Everyone’s hot for AI. That is where future money is. It can do this, and hey, even that. But if an AI is fed and tweaked by flat-earthers, good old Mother Earth might be hammered flat.

Shouldn’t we intensify research for the validation of data first?

 

The role of a metadata score

Metadata bears considerable value. That is trivial. It is not as trivial to realise there is no standardised way to measure the value of data. Its value equals its validity.

If the draft of a scheme for validating (meta)data is successful, it is possible to define a metadata score. It is a value measuring the likeliness of the data’s correctness. In linguistic terms, the value measures the probability of correctness for the proposition of a statement.

Let’s assume that metadata does come with information regarding its reliability. That will instantly lead to an increase in the metadata’s value. The proof of how reliable a single piece of information or an entire database is, represents a qualitative property. The proven reliability of data—and truth—awards economic value and social and ethical advantage.

 

Threats and disadvantages

Nevertheless, the existence and availability of metadata referring to persons is a threat. People can be identified by metadata; metadata can be interpreted as surveillance. It’s a primary challenge to address. Recent approaches in anonymising metadata might help here.
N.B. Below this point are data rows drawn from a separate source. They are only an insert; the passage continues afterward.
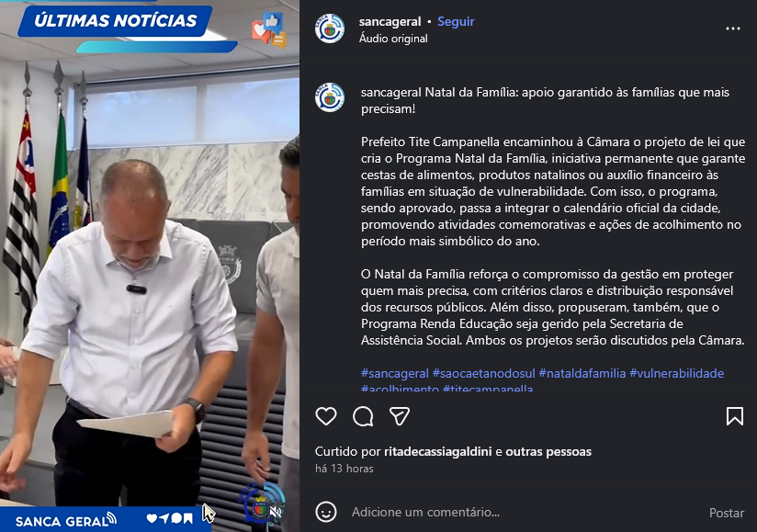Click the Postar button
The width and height of the screenshot is (757, 532).
click(727, 513)
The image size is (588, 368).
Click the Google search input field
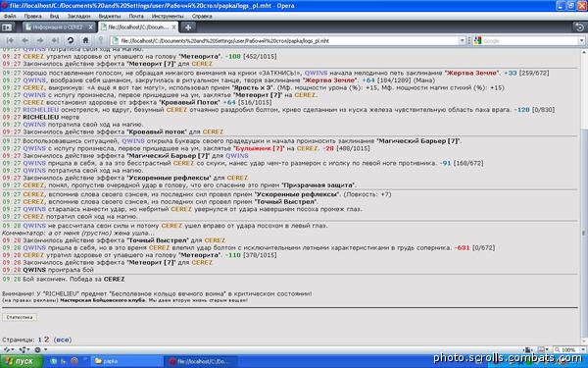[530, 40]
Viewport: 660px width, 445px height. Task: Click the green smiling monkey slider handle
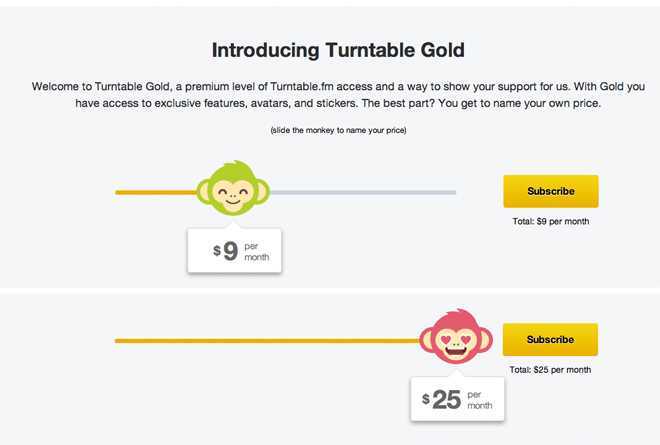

If a reliability score of data sources, including persons, can be calculated, it tackles the vulnerable matter of privacy additionally. Any trust-based score can only be sanctioned if it is strictly anonymised.

Also, how to tell if omitting facts is „good“ or not? It is absolutely fine not to disclose your skin colour, sexual orientation or other facts when applying for a job. However, for political positions, the public should know a bit about your mindset. It is tough to draw a line here.

Furthermore, there is another essential disadvantage which—like in the field of artificial intelligence—often is ignored. It is the massive consumption of power. Any common approach to calculating a reliability score for metadata will threaten our climate.

So, if any form of reliability score for metadata is required, disadvantages and threats should be identified, addressed, solved, and eliminated first. No matter how tempting a straight approach is, the result is useless if fundamental obstacles are not addressed before working on an algorithm.

Nevertheless… How to trust the architecture of trust? How to be sure about the algorithm being non-biased and independent? Openness and transparency are essential, but how to realise their implementation and maintenance?

 

The conclusion

Whether it is blockchain, AI, or any other technology we should come across next, it is all about the validation of data and metadata. If we don’t get this straight, the future may sport a black dress.

Data defines the matrix we live in, and data validation shows the way out. Therefore, it is no less than the prerequisite of truth.

I wrote this article after noticing some correlations and possible implications described here. It is a humble step towards addressing specific issues in metadata research where there is a lack of awareness. For the most part, the article relies on personal experience. Nevertheless, I hope to investigate the matter according to higher standards and in more detail in the future. If you would like to share additional insight and join the exchange of thoughts on metadata, please do so—I look forward to your input.